::: MATERIAL PROVIDED :::

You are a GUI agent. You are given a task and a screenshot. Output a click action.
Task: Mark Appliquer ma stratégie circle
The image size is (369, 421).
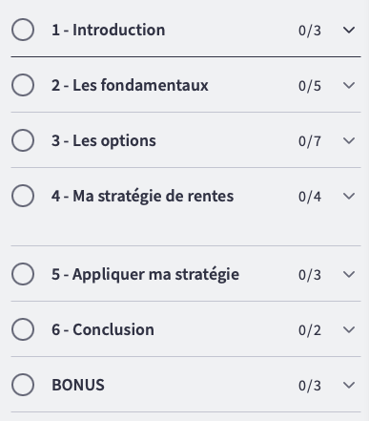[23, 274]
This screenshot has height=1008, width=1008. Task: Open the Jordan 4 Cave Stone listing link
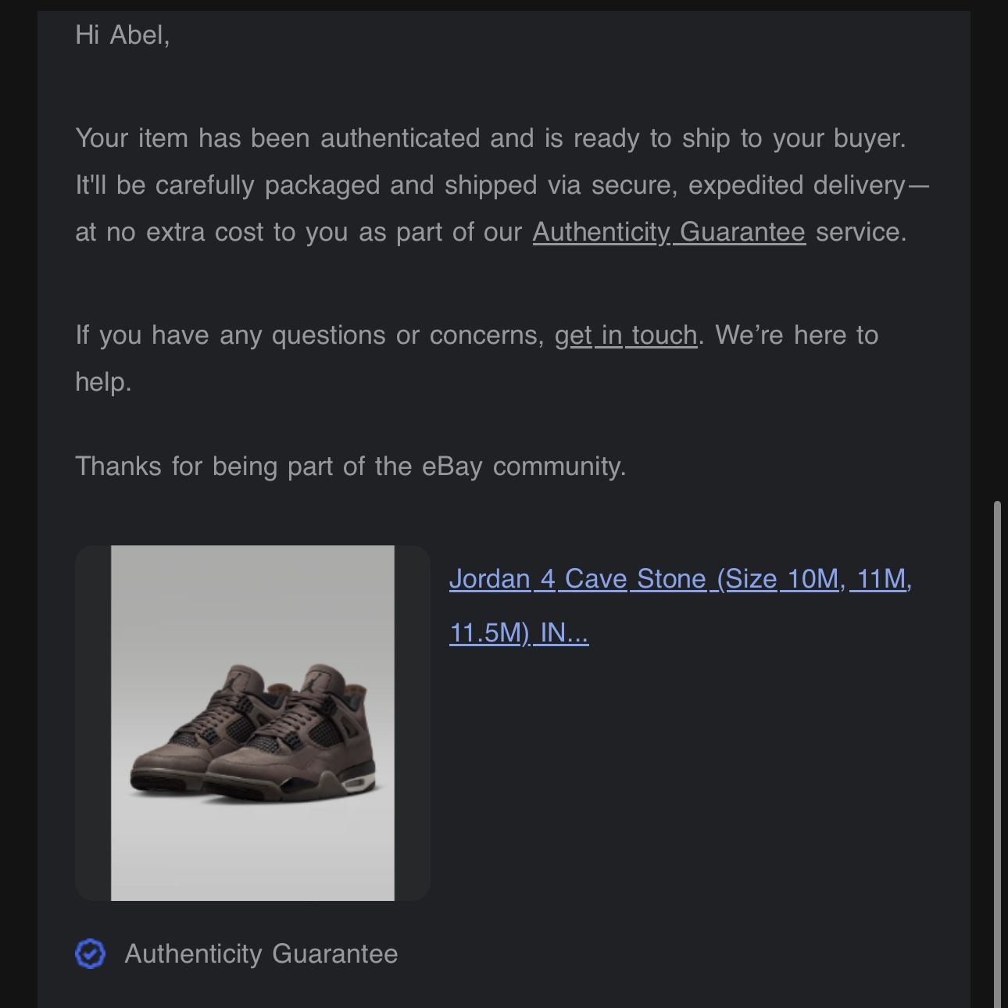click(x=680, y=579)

:::

### EXERCISE AIM
What is needed is an exact restatement of every line from the line containing "Task: Mark Appliquer ma stratégie circle" through the last line of the records, minus any pictures.

### RESPONSE TO THIS TASK
Task: Mark Appliquer ma stratégie circle
The image size is (369, 421).
[23, 274]
This screenshot has height=1008, width=1008. Task: Open the Jordan 4 Cave Stone listing link
click(x=680, y=579)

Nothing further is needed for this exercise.